Document section

·····

Nine lives changed by one year …

Physics graduates who studied on the Foundation Year, from back row, left to right: Nicholas Clarke, Terri Mozley, Corrie Lencz, Adam Smith, Nicholas Howlett, Daniel Amos.

A former car mechanic and a call centre worker are among nine physics graduates who will share a very special celebration today (Wednesday 21 July at 2.30pm).

The students - who originally did not hold the right qualifications to study at Sussex - are all graduating with top degrees and unforgettable friendships: something they ascribe to the Foundation Year course they all took as the route to a physics degree at Sussex.

One Graduation guest who is joining them is their former Visiting Lecturer Rodney Jory, a retired Australian physicist, who is taking time out from summer globe-trotting to see his former students graduate.

Dr Jory taught the students on the physics Foundation Year -  a preparation year designed to bring students who want to study physics up to degree standard in the basic science and mathematics required for the course. His teaching methods and interest in their lives earned him the respect and affection of all the students on the course, as did course convenor Dr Lesley Onuora, who oversees the Foundation Year.

The students formed an extraordinarily close bond during their five years of study - and achieved phenomenal successes that have subsequently changed the course of their lives.

·····

Check your understanding
[1] Repeat word for word the part of the article on the physics graduates starting with "Nine lives changed" and going on through "Howlett, Daniel Amos.".
[2] Go on with the article on the physics graduates, picking up after its last sentence.

(Saved entries)
·····

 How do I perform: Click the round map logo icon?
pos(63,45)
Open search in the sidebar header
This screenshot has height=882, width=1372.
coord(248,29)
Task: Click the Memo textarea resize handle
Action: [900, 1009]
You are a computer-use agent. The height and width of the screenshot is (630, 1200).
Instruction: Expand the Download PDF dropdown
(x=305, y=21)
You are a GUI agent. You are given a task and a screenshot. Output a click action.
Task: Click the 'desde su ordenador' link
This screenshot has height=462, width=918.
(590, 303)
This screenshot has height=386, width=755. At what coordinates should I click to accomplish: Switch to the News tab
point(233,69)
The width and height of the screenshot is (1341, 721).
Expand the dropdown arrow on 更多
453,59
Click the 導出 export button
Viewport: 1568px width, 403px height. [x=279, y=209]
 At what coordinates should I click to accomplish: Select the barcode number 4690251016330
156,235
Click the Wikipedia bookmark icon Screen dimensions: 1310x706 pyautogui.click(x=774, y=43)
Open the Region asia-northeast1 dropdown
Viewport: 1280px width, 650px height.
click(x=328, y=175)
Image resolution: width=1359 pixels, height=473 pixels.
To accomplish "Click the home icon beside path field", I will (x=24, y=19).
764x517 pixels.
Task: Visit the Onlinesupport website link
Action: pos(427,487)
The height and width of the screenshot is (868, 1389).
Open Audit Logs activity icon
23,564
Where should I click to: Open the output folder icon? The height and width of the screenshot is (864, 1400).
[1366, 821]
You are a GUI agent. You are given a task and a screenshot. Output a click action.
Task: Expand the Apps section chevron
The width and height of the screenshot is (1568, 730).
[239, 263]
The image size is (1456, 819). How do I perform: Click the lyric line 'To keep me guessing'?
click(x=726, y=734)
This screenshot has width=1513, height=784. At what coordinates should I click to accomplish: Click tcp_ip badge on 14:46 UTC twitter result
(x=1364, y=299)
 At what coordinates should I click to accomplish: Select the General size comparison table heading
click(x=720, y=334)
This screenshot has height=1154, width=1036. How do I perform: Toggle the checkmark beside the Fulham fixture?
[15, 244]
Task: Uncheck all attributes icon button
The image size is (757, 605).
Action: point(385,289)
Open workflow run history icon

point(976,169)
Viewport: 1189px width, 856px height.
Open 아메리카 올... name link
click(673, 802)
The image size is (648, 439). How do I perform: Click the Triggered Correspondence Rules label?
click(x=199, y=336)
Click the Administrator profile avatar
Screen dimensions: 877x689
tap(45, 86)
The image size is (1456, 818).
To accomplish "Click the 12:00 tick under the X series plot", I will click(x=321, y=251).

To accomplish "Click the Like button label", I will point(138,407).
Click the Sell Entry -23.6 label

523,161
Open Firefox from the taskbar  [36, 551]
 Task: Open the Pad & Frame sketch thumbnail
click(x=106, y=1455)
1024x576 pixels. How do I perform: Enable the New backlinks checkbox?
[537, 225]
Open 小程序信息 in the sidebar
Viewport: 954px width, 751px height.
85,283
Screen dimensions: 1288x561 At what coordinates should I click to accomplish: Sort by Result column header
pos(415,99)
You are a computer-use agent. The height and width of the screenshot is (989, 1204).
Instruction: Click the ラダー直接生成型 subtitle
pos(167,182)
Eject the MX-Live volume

·····

Responses per task
[1]
Nine lives changed by one year …

Physics graduates who studied on the Foundation Year, from back row, left to right: Nicholas Clarke, Terri Mozley, Corrie Lencz, Adam Smith, Nicholas Howlett, Daniel Amos.

[2]
All the students had a keen interest in science but had either failed to make the grade in their A-levels or had little or no prior experience of higher education. After five years of hard work, the support of their lecturers and thanks to a remarkable bonding experience, the nine will each graduate with an MPhys degree (higher than an ordinary BSc degree), with a record number going on to top-flight doctoral degrees in physics at Sussex and around the UK.

Daniel Amos, who met his girlfriend Terri Mozley on the course (they are now both heading to the University of Edinburgh to study for doctorates in physics), says: "This course played a pivotal role in all our successes. The closeness we shared meant that we worked hard and supported each other - and enjoyed Friday afternoons together in East Slope bar after lectures - a regular 'fixture' that year!"

Fellow Foundation Year student Nicolas Clarke, 31, worked in a call centre before realizing his dream to study physics. He says: " I loved the Foundation Year course because it gave me the chance to meet like-minded people and make friends - something that will stick with me forever."

Paul Wahnon was working as a car mechanic before he decided to take the plunge and devote himself to science. He says: "Without the top standard of teaching I received, I would never have finished the degree and would have ended up back under the bonnet of a car. I'm now going to do a doctorate in solar cells at Imperial College London. Hopefully I'll contribute to (in a very, very, very small way) solving the world's energy crisis and helping to reduce the UK's dependence on oil.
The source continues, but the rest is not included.